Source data
>> start

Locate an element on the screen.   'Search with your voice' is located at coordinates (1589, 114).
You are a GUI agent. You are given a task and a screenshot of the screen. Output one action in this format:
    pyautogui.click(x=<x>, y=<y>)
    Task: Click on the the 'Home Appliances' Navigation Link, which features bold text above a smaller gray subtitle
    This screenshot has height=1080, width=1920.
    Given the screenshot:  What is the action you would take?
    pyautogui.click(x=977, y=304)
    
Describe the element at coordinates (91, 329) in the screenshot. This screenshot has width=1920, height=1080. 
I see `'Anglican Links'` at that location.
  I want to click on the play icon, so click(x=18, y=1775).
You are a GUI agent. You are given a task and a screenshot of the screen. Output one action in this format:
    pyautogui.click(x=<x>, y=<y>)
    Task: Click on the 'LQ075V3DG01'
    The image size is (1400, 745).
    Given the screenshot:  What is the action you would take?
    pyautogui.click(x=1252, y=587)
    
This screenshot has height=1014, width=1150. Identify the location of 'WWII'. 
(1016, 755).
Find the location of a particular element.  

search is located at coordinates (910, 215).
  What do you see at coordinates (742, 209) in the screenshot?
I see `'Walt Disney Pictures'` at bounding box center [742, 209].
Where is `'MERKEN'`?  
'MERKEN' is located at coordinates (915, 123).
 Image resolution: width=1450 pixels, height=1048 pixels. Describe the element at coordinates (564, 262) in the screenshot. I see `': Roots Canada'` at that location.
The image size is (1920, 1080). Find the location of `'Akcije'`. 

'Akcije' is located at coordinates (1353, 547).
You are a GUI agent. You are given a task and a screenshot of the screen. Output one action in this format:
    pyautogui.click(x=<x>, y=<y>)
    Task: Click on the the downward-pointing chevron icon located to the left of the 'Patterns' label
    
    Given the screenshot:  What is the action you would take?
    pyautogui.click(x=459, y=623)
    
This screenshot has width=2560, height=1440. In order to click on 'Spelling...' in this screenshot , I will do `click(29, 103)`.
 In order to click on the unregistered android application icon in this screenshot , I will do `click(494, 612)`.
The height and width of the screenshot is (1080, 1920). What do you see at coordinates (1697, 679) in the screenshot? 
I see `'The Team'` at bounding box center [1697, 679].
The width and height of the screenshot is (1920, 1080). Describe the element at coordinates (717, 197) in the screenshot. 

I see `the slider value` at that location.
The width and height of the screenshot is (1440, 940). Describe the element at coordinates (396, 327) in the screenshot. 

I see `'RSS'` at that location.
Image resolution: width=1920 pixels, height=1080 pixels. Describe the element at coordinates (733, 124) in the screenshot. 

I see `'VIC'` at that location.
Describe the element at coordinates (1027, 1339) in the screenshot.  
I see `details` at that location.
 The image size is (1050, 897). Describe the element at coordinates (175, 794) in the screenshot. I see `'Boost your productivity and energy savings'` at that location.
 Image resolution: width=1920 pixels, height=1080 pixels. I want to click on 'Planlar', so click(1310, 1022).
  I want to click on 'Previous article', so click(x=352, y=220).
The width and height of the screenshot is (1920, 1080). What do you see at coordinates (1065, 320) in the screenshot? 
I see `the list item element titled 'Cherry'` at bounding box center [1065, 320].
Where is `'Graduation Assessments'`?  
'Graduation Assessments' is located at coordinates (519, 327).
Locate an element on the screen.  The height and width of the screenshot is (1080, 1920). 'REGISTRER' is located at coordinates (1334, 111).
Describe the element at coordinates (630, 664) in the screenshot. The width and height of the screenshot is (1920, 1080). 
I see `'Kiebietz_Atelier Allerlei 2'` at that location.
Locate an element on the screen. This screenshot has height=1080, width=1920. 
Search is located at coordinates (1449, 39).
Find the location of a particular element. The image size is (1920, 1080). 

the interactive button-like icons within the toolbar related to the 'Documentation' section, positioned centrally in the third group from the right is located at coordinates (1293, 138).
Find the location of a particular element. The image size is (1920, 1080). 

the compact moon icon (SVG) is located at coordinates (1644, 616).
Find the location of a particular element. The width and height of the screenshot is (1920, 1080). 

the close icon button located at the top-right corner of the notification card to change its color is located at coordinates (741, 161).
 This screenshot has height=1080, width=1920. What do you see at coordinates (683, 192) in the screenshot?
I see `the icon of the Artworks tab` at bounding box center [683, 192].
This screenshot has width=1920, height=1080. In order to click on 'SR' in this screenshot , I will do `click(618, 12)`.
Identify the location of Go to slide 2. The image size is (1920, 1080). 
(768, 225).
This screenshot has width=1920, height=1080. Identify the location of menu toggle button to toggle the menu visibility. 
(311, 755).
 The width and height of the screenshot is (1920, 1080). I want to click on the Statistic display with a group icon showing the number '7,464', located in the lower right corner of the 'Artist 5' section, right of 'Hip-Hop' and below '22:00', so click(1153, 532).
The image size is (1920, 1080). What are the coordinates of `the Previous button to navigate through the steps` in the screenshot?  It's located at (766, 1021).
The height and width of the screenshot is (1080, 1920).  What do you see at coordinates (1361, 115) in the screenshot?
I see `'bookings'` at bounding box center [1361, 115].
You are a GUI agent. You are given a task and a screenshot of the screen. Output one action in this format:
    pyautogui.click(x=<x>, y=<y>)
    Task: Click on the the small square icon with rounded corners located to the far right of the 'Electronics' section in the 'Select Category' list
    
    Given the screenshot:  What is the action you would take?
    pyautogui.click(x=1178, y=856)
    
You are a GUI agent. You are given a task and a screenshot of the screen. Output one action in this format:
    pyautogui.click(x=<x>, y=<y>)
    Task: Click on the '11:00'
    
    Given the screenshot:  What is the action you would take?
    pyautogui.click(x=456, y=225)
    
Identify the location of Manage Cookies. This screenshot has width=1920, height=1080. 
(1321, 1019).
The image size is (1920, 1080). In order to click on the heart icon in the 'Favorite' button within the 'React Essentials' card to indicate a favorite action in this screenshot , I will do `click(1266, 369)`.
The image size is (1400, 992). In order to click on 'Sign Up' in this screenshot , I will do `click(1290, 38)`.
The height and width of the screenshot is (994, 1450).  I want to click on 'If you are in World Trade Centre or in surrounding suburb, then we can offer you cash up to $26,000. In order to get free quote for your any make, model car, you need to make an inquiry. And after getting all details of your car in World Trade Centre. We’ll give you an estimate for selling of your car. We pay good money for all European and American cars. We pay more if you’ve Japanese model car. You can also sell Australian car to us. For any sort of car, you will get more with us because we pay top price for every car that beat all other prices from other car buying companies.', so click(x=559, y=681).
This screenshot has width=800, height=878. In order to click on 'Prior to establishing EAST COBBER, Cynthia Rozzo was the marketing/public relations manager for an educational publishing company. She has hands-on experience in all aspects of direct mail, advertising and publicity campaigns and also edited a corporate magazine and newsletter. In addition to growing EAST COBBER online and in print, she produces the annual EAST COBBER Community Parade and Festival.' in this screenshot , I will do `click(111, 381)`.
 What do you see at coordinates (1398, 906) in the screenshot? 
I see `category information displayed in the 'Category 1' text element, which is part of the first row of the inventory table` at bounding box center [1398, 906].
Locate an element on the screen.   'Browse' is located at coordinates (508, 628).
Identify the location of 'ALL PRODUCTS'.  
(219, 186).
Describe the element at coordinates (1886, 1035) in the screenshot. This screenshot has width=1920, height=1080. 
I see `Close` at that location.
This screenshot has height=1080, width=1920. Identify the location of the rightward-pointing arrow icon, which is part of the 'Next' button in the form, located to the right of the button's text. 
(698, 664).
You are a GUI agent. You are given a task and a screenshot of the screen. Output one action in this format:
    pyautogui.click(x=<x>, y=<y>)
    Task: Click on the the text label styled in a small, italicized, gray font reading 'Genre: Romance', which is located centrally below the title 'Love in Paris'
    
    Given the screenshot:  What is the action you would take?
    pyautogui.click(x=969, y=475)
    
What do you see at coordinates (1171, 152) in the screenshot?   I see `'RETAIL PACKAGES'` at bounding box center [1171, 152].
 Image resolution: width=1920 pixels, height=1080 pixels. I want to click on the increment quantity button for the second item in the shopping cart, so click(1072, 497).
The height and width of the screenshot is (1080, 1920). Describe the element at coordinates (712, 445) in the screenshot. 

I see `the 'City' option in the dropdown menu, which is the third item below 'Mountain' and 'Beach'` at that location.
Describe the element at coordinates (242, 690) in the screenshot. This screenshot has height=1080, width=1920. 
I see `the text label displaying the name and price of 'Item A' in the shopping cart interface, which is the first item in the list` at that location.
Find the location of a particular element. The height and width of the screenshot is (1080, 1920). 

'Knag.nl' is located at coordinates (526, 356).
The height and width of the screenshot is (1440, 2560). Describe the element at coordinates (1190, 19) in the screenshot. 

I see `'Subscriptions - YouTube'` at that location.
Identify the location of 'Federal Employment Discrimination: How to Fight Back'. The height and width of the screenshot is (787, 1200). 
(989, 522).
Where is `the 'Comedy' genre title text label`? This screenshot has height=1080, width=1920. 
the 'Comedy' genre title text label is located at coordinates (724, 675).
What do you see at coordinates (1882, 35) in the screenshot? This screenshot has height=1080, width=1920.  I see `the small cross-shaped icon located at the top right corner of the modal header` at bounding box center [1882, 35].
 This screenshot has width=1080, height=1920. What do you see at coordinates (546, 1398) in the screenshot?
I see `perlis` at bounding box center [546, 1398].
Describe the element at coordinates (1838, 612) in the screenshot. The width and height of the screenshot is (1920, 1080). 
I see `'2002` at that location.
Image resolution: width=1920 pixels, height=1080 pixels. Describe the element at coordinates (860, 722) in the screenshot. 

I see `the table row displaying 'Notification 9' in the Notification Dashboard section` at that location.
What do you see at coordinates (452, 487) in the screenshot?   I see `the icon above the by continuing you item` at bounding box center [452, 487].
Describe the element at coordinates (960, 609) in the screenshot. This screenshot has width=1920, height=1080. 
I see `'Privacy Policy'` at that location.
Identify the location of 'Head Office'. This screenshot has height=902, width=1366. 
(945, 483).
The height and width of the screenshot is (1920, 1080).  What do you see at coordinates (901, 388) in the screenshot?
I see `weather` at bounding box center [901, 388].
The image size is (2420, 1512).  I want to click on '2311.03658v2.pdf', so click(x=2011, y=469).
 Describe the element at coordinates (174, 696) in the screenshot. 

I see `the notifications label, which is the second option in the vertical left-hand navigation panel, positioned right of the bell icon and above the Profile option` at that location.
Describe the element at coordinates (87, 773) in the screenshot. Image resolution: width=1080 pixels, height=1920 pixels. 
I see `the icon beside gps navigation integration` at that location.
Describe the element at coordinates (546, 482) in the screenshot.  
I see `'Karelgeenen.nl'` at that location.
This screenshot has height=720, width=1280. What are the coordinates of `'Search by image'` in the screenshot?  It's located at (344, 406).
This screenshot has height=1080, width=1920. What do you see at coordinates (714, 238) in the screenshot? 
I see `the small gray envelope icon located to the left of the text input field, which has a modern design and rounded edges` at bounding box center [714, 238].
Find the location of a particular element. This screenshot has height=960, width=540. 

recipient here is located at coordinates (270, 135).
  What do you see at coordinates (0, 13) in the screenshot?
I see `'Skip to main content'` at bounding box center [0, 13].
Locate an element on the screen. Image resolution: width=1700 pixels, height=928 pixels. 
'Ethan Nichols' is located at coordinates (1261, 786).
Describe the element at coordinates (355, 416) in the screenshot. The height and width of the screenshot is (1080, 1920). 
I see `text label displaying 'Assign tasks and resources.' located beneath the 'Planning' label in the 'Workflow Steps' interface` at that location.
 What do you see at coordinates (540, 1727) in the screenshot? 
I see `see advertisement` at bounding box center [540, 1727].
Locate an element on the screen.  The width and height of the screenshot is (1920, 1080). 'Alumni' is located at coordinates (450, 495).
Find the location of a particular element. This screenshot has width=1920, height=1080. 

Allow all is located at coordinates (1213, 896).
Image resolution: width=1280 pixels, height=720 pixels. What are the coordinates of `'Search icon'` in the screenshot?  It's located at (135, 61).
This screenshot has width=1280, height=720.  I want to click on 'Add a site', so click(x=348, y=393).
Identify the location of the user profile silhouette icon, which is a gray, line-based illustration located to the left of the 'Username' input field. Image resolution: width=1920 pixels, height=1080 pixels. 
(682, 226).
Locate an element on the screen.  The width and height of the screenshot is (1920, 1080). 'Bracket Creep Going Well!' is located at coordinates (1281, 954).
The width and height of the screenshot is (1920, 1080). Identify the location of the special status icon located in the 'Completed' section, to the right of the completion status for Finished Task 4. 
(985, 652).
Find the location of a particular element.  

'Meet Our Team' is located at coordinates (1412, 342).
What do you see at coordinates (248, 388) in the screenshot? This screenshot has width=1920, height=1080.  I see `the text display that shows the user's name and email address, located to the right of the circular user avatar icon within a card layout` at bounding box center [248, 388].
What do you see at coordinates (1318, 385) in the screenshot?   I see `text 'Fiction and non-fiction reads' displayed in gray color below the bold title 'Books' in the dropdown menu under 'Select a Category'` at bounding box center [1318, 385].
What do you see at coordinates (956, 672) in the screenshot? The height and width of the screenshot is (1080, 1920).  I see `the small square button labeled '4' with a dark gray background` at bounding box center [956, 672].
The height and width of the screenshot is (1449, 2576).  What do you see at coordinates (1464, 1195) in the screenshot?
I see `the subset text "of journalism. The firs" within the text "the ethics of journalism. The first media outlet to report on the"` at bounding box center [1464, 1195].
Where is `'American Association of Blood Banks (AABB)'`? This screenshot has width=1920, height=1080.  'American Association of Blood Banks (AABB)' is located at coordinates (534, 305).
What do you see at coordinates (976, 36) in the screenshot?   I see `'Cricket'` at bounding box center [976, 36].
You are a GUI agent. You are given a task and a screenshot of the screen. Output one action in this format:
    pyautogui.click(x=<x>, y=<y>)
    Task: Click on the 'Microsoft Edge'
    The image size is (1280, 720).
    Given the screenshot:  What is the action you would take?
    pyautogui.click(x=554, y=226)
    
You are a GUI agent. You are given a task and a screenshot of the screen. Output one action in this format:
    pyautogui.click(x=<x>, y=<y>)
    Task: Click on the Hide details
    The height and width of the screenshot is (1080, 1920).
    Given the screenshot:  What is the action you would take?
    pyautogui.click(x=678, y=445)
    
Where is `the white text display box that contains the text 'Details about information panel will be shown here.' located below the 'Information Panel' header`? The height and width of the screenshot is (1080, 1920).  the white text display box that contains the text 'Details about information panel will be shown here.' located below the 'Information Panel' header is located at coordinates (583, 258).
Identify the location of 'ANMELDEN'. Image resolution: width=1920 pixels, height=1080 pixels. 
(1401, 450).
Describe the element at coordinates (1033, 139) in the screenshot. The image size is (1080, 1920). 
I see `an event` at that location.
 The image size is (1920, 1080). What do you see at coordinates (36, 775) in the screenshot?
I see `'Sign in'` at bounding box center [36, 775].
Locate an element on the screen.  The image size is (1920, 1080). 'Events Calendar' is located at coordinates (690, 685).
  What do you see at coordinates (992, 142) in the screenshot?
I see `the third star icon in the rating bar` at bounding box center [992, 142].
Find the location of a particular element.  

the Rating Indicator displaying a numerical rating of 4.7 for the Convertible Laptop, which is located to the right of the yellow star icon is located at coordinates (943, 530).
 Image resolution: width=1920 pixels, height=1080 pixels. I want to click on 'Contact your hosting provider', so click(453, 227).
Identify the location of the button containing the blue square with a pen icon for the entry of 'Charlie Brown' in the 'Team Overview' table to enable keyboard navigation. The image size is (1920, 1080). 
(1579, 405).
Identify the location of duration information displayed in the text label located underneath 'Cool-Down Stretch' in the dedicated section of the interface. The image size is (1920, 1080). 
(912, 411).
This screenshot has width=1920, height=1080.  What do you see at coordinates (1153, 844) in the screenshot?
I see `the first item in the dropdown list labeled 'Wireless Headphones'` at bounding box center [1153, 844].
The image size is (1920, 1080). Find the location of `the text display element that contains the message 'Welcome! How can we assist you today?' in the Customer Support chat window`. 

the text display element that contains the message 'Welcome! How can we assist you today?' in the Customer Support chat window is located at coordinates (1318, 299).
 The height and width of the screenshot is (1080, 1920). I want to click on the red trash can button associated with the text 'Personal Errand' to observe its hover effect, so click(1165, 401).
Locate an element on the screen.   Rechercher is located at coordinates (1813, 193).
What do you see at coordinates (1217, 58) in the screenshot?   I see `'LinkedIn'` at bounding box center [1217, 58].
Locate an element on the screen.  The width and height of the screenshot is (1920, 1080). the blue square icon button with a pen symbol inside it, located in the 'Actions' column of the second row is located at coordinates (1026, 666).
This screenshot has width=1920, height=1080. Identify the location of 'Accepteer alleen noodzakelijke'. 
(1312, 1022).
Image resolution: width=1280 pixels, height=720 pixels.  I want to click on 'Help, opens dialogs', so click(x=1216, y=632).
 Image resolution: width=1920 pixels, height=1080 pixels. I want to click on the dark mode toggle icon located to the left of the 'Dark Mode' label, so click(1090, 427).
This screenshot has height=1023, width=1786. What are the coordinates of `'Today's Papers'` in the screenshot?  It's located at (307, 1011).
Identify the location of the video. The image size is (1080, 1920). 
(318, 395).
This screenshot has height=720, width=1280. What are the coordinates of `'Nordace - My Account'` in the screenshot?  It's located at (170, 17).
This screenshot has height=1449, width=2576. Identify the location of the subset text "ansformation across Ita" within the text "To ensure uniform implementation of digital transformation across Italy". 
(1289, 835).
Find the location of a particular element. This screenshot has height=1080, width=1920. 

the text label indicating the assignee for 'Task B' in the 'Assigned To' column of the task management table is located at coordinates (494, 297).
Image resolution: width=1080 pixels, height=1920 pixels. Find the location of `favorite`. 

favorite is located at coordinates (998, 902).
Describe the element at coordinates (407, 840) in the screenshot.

>> end

## Stated exercise
Reproduce the records from their start through the line containing "This screenshot has width=2560, height=1440.", changing every "GUI agent" to "desktop automation agent" and leaving everything else untouched. Output only that stretch.

## Response to this task
Locate an element on the screen.   'Search with your voice' is located at coordinates (1589, 114).
You are a desktop automation agent. You are given a task and a screenshot of the screen. Output one action in this format:
    pyautogui.click(x=<x>, y=<y>)
    Task: Click on the the 'Home Appliances' Navigation Link, which features bold text above a smaller gray subtitle
    This screenshot has height=1080, width=1920.
    Given the screenshot:  What is the action you would take?
    pyautogui.click(x=977, y=304)
    
Describe the element at coordinates (91, 329) in the screenshot. This screenshot has width=1920, height=1080. 
I see `'Anglican Links'` at that location.
  I want to click on the play icon, so click(x=18, y=1775).
You are a desktop automation agent. You are given a task and a screenshot of the screen. Output one action in this format:
    pyautogui.click(x=<x>, y=<y>)
    Task: Click on the 'LQ075V3DG01'
    The image size is (1400, 745).
    Given the screenshot:  What is the action you would take?
    pyautogui.click(x=1252, y=587)
    
This screenshot has height=1014, width=1150. Identify the location of 'WWII'. 
(1016, 755).
Find the location of a particular element.  

search is located at coordinates (910, 215).
  What do you see at coordinates (742, 209) in the screenshot?
I see `'Walt Disney Pictures'` at bounding box center [742, 209].
Where is `'MERKEN'`?  
'MERKEN' is located at coordinates (915, 123).
 Image resolution: width=1450 pixels, height=1048 pixels. Describe the element at coordinates (564, 262) in the screenshot. I see `': Roots Canada'` at that location.
The image size is (1920, 1080). Find the location of `'Akcije'`. 

'Akcije' is located at coordinates (1353, 547).
You are a desktop automation agent. You are given a task and a screenshot of the screen. Output one action in this format:
    pyautogui.click(x=<x>, y=<y>)
    Task: Click on the the downward-pointing chevron icon located to the left of the 'Patterns' label
    
    Given the screenshot:  What is the action you would take?
    pyautogui.click(x=459, y=623)
    
This screenshot has width=2560, height=1440. In order to click on 'Spelling...' in this screenshot , I will do `click(29, 103)`.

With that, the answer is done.